**Supplied text**.
....
Butter Isn't Quite The Egg Wash Substitute You Think It Is

Whether you're baking a fresh batch of dinner rolls or a homemade pie, it won't be complete until you brush the top with egg wash before it goes into the oven. Skip this step, and the pastry will still taste perfectly fine, but it won't have a shiny, golden finish. If you don't have any eggs on hand, your first thought might be to reach for melted butter instead, but the truth is, it won't have quite the same effect.

Egg wash works because it's made of protein and fat. The fat in the yolk is largely responsible for the shine, while the protein in the whites promotes browning. To make it easier to brush onto pastries, egg wash typically calls for a splash of water as well. But oftentimes, milk and heavy cream are used for an extra boost of protein and fat. Even though butter is commonly used in place of egg wash, it's made up primarily of fat and contains little protein, meaning it's not the most effective at browning.

What happens when you use butter instead of egg wash?

When you use butter instead of egg wash, your baked goods will still have a noticeable sheen to them, thanks to the fat in the butter. However, they'll be even paler than they would be if you were to opt for no butter at all. The reason is that rather than sitting on the surface of the dough and forming a crust, the butter simply soaks into it.
....
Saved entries
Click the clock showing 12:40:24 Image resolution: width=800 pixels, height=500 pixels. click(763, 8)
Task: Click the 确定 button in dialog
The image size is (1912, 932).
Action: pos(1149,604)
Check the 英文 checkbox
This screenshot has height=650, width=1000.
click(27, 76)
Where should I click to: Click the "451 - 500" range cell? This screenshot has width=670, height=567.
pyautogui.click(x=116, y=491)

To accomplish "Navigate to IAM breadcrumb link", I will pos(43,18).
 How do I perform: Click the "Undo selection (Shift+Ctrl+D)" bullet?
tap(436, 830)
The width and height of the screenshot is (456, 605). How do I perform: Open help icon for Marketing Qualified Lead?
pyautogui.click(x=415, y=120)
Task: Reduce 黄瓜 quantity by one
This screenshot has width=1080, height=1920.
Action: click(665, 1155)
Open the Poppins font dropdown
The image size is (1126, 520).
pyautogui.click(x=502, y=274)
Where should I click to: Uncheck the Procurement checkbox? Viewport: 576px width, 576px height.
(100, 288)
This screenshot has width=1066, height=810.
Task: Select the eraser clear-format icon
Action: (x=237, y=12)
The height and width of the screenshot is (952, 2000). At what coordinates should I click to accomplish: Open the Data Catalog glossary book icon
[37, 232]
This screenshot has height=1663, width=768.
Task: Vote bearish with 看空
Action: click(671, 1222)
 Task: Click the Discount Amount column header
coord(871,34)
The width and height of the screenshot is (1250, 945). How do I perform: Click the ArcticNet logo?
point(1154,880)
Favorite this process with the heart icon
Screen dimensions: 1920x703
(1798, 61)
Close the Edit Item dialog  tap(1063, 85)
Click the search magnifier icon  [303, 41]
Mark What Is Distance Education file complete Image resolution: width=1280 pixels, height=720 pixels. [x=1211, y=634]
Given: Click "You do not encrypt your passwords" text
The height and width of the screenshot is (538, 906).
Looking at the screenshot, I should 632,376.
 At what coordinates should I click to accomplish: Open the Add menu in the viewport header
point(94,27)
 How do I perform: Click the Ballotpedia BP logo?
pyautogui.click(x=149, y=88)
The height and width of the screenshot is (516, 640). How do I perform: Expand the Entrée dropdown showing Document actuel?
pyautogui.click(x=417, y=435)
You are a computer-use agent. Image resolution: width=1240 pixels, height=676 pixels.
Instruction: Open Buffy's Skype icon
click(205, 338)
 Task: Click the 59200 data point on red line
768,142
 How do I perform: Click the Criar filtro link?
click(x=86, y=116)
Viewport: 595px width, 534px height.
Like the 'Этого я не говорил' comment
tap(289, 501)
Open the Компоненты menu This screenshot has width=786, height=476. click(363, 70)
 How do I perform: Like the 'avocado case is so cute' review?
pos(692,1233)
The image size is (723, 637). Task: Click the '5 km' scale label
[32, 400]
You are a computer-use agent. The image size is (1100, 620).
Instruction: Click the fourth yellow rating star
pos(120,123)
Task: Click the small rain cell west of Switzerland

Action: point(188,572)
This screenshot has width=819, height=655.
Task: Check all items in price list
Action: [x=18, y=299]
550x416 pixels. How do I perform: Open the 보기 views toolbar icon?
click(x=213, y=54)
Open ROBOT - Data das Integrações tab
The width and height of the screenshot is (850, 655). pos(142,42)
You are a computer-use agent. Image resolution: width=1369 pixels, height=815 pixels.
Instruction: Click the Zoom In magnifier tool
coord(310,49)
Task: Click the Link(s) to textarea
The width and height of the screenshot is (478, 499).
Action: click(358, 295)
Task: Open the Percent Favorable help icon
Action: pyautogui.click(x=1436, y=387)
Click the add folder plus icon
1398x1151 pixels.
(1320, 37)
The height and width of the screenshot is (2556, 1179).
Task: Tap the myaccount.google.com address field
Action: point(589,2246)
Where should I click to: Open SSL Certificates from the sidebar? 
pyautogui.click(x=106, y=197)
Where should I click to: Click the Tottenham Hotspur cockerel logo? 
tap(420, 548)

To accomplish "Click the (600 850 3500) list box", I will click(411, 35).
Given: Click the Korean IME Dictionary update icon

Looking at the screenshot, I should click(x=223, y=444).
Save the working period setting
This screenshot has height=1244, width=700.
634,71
....
**Task list**.
1 – Condense the paragraph of the egg wash article that begins "Egg wash works because it's made of protein and fat" into a short bulleted list that keeps its main facts.
2 – Repeat, word for word, the part of the egg wash article that opens with the words containing "Butter Isn't Quite" and closes with "the same effect.".
3 – According to the egg wash article, why do baked goods brushed with butter come out paler than ones with no butter at all?
These rows have nothing to do with the egg wash article.

**Per-task outputs**.
1 –
- Egg wash works because it contains protein and fat.
- The fat in the yolk mainly creates shine, and the protein in the whites promotes browning.
- A splash of water is usually added to make it easier to brush on, and milk or heavy cream is often used for extra protein and fat.
- Butter is a common substitute, but it is mostly fat with little protein, so it doesn't brown as well.

2 –
Butter Isn't Quite The Egg Wash Substitute You Think It Is

Whether you're baking a fresh batch of dinner rolls or a homemade pie, it won't be complete until you brush the top with egg wash before it goes into the oven. Skip this step, and the pastry will still taste perfectly fine, but it won't have a shiny, golden finish. If you don't have any eggs on hand, your first thought might be to reach for melted butter instead, but the truth is, it won't have quite the same effect.

3 – The butter soaks into the dough instead of sitting on the surface and forming a crust.